I have let two subs dom me once each. I don't have any will or desire to be a sub at all. I did it to show them that I can handle what I am dishing out and that I am there to learn and experience new things just as they were at the time. I have also helped a friend out with a Gorean dinner feast thing at a local Gorean fair where I was a collared male slave. That wasn't fun either but it was helping out a friend so I took it in stride.




Arturas -> RE: A sub for a day? (10/16/2010 11:10:23 PM)

Greetings all,

You are what you are and nothing else. Role switching means compromise in some fashion. Role switching reminds me of two “switch vehicles” in the automotive world. They were the Chevy El Camino and Ford Ranchero. These were supposed to be both car and truck in one vehicle. GM and Ford fooled themselves into thinking a single vehicle could switch roles from truck to car as needed. It was soon apparent that although one could use them in a pinch as a truck or a car, one really did not want to if given a choice. These vehicles could not do both jobs as well as a dedicated truck or car. These vehicles small seating and harsh ride compromised its car use except for short trips and they could not haul any serious loads in a truck role. It is the same situation when talking roles in the human experience.
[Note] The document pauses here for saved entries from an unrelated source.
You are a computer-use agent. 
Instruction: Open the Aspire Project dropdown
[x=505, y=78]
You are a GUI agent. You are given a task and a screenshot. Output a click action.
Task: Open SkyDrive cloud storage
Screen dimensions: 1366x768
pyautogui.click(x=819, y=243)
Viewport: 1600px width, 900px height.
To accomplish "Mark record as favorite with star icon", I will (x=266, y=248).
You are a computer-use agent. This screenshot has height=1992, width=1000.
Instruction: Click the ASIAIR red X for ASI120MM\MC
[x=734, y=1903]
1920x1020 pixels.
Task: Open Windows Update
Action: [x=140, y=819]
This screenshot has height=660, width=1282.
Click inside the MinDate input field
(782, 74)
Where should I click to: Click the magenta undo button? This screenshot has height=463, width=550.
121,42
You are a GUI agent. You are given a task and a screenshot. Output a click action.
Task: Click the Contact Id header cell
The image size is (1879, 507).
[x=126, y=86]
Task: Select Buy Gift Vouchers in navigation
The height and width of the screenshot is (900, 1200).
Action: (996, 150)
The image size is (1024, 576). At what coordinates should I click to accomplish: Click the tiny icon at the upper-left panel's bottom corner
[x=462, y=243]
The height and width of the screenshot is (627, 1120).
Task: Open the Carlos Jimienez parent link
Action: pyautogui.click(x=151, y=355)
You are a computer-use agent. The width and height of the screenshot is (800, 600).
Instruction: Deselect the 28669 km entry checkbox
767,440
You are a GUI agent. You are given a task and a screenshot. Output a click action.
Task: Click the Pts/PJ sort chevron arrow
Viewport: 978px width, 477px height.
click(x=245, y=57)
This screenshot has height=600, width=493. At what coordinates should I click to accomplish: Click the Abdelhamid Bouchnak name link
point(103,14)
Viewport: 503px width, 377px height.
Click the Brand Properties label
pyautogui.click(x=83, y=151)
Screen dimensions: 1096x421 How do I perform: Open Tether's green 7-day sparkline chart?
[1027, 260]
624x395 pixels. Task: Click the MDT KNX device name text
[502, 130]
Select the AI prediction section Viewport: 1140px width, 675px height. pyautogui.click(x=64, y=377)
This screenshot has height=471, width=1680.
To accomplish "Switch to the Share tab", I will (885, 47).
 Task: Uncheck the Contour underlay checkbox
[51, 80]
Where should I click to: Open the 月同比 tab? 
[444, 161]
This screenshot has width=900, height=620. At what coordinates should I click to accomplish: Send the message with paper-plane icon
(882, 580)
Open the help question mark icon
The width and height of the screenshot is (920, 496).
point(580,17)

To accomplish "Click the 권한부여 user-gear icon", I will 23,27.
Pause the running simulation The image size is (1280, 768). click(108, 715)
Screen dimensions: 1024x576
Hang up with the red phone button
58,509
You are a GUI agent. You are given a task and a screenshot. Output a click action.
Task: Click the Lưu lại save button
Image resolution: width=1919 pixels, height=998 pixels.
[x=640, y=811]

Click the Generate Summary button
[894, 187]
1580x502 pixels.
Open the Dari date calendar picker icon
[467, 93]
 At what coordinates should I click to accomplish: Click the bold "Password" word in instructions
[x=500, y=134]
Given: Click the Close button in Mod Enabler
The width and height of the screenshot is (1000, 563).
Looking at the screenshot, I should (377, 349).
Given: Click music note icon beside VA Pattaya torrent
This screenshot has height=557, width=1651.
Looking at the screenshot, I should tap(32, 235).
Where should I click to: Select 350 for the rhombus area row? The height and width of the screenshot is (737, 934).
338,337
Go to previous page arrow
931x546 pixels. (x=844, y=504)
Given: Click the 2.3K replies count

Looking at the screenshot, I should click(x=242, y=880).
You must decide for yourself who you are and be that person always in all situations unless you like medocrity.

Well wishes,

Arturas





txurinal -> RE: A sub for a day? (10/17/2010 10:17:57 AM)

Ra7c7er has a very enlightened point of view. i had a Dominant tell me once that everything he would do to me, HE had experienced. HE said HE wanted to be able to understand what the sub was feeling and thinking during a session. It was HIS way of being a better MASTER




leadership527 -> RE: A sub for a day? (10/17/2010 11:45:02 AM)

quote:

ORIGINAL: Arturas
You must decide for yourself who you are and be that person always in all situations unless you like medocrity.

Excellent advice. I choose mediocrity.

I choose to be "mediocre" because I'd prefer that to the other choice you're offering. For all it's mediocrity, I choose to revel in the complex, nuanced, humanity of me and those around me. In my mind Heinlein was right... specialization is for insects.

Conveniently, Carol apparently grooves on mediocre men so all is well in the world.




Nineveh -> RE: A sub for a day? (10/17/2010 1:29:20 PM)

I have played the sub a few times because I wanted to understand it so that I could better Dom.  I didn't enjoy it, I don't believe the lady Domming me did either, and it affirmed for me that I am definitely no sub and that I'm not likely to understand subs except as the person kneeling in front of me.




Orchid62 -> RE: A sub for a day? (10/18/2010 7:46:32 AM)

Personally, I agree with leadership527

I think it's more "fun" if nothing else to be able to enjoy it all.

Obviouly, I am here to learn why a Dom may ask to sub. The two points of view presented are either "I would never do it" or " I would do it to learn, but I don't enjoy it" and then there is leadership :)

I would never feel "it's my way or it's wrong" about anything, heck I wouldn't ride a motorbike for the world, but I know a great number of folks find a big thrill in it.

A small concern though about the learning process through subbing, if you aren't enjoying the ride (so to say) wouldn't that pretty much undermine the "experience"? I understand the "I can take what I can dish out" position, just not sure it's useful.